Jimboomba State School’s school pool may just be home to the next Michael Phelps in nine-year-old Ryan Sutcliffe.
The young swimmer broke five longstanding school records at the recent school swim carnival last month, including a record which stood unbeaten for 15 years.
The superfish who swims with Beaudesert swim club broke the nine years 25 metre records in freestyle, breaststroke and butterfly and also broke the 4x 25 metre individual medley record.
The individual medley record has stood since Beau Daffey set the mark in 2001, with Sutcliffe setting a new mark of one minute one minute 29.534 seconds, besting the previous record by almost eight seconds.
In the backstroke his time 18.56 seconds beat a 2006 record held by Jayden Nicoll of 21.81 seconds.
Sutcliffe also claimed Nicoll’s record in the butterfly with 16.31 seconds knocking down Nicoll’s 19.10 seconds.
In the 25 metre freestyle he set a time of 14.90 seconds to beat former record owner Zackeri Joyce’s 16.62 second record from 2011, before beating Joyce’s breaststroke record from 2012 of 23.49 seconds with a new mark of 20.34 seconds.
Sutcliffe said one of the best aspects of his record breaking swims was having Joyce in attendance at the carnival.

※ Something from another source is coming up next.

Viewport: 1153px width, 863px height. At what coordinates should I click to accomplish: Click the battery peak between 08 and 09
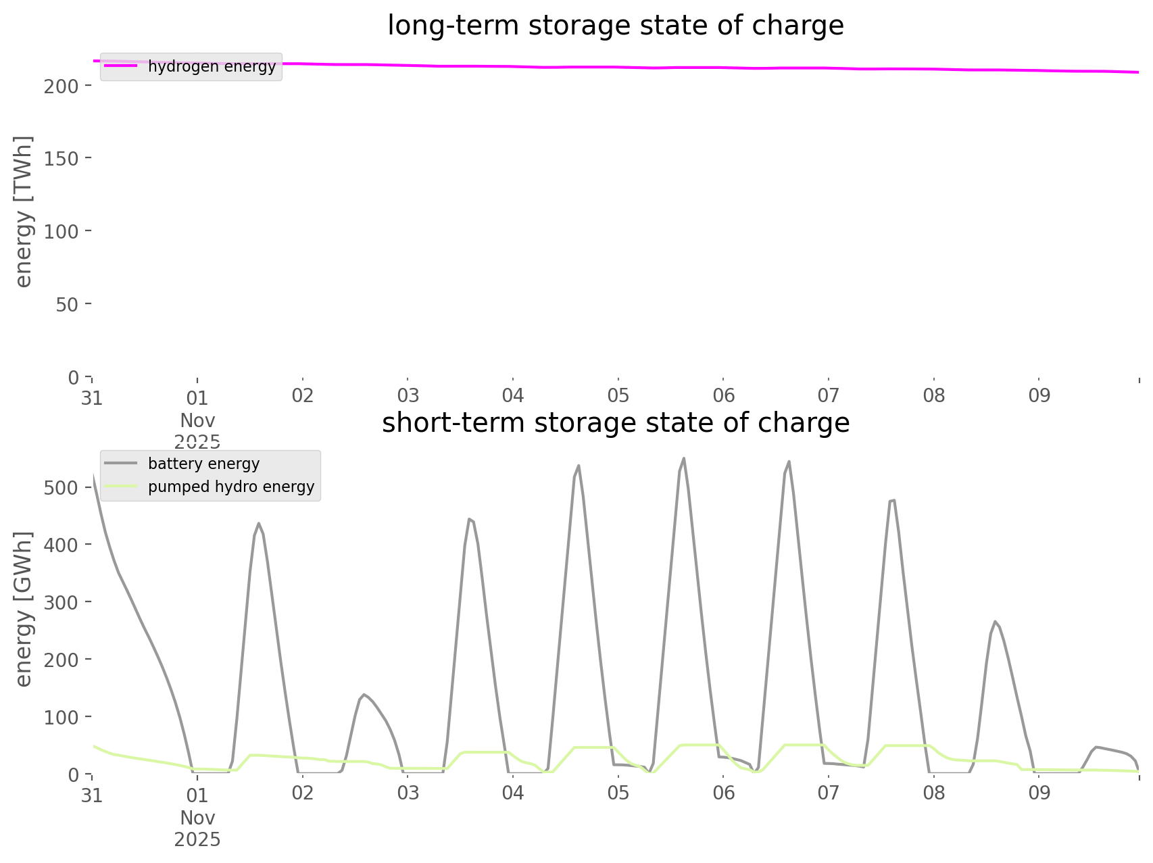tap(995, 621)
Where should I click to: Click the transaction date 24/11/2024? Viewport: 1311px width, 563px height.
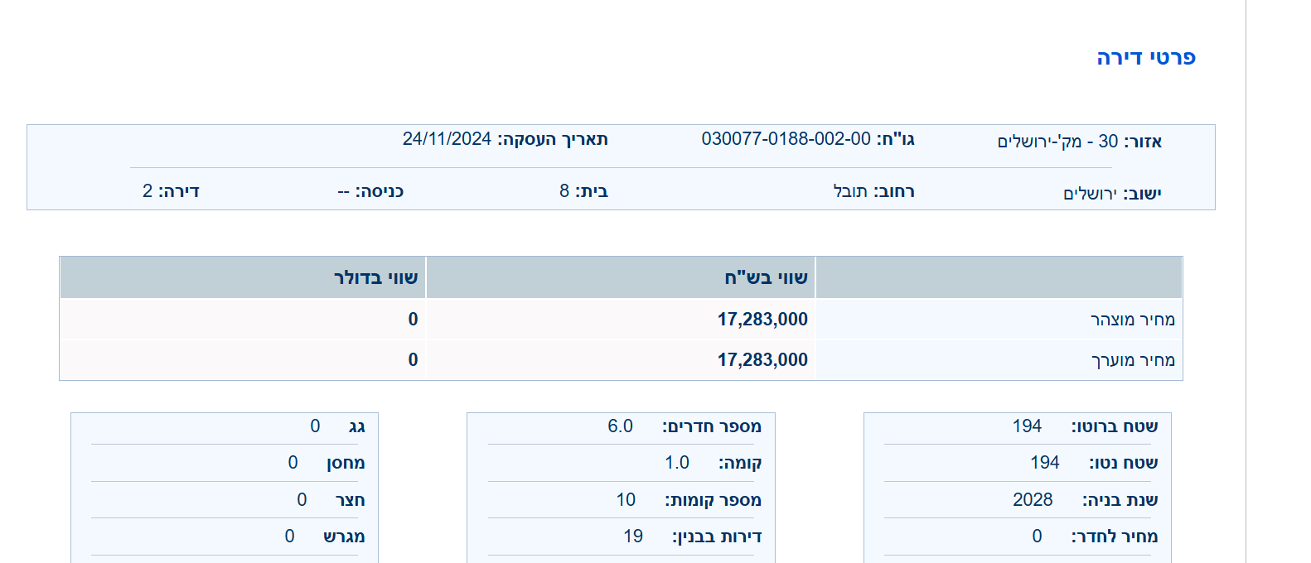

“I’m pretty happy, we had this kid called Zac and they watched me race and it was his records that I broke and every time that Mr Ball would announce that i broke the record when we came up for the trophies Mr ball said to Zac that he might need to get a box of tissues for him,” he said.
“My favourite stroke is butterfly, I started club when I was about five or six but I started learn to swim about one-year-old or something like that.”
Sutcliffe said during each swim he had no idea whether he broke any school records as his focus was just on swimming fast.
“They give you a little sheet and it tells you the time at the end and when you come over to the people that write down your times and points they usually write down if it is a record.”
Sutcliffe said he would love to one day swim on the world stage and was quietly confident his name will stay atop the record sheet for years to come.
“I think the records should stand for some time now, I hope so anyway,” he said.
Jimboomba State School’s sports coordinator Paul Ball was more than impressed with Sutcliffe’s efforts.
“He didn’t just break them he smashed them,” he said.